“ISDS” (short for “investor-state dispute settlement”) was a less-known acronym some years back. Now, it has been given an increasingly bad name, no doubt fuelled by Vattenfall’s claim against Germany following the shutting down of its nuclear plants after the 2011 Fukushima disaster, tobacco giant Philip Morris’ high profile claims arising from Australia’s plain-labelling laws, and other like claims brought by corporations affected by domestic regulations that are seen as being in the public interest.

Indeed, those who were loudly opposed to the inclusion of any ISDS mechanism in the TTP (and its European counterpart, the TTIP, which is still undergoing negotiations) had relied on these examples to support their indictment of ISDS as a one-sided, democracy-destroying evil that would enthrone corporate interests over that of the people.

The fallacies in such anti-ISDS rhetoric would be obvious to those familiar with investment law, and one notes with relief that that such rhetoric (fortunately) did not derail negotiations on the TTP which was concluded in Atlanta earlier this month.
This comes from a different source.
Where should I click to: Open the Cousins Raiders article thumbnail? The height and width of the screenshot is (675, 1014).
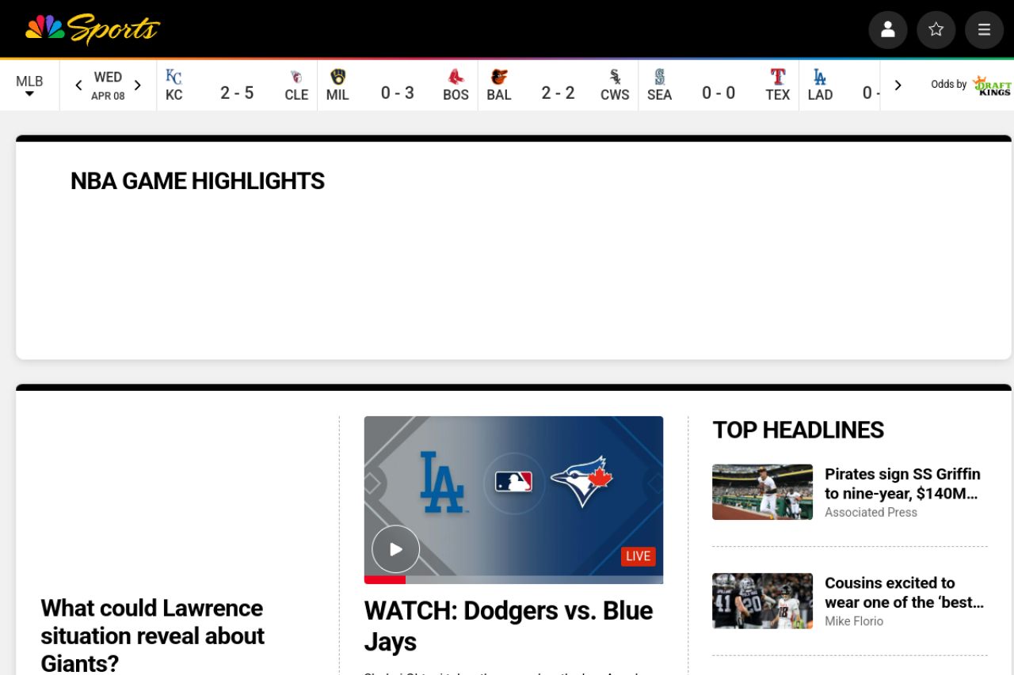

But congratulations are still premature – the TTP must still be ratified by its 12 signatories before coming into force, and the debate on ISDS can be expected to rage on as the TTP embarks on a potentially long and rough road to ratification.

Insofar as these anti-ISDS rhetoric continue to threaten to drown out fact-based discourse‎ when the debate reaches this part of the world, they cannot therefore be ignored. For a start, it may be useful for the record to be set straight on the 3 most common charges made against ISDS.

1. “ISDS is a one-way street which only investors can have recourse to”

ISDS is often cast as a one-sided mechanism giving investors (but not States) the right to arbitrate their claims before an international tribunal. But it is simply not the case that States cannot institute ISDS proceedings; while indeed less common, States can (depending on the wording of the relevant dispute resolution provision on which the tribunal’s jurisdiction is based), and do claim or counterclaim in ISDS proceedings. The institution of claims and counterclaims by States is also expressly provided for in Articles 36 and 46 of the ICSID Convention, under which a large portion of investor-state arbitrations is conducted.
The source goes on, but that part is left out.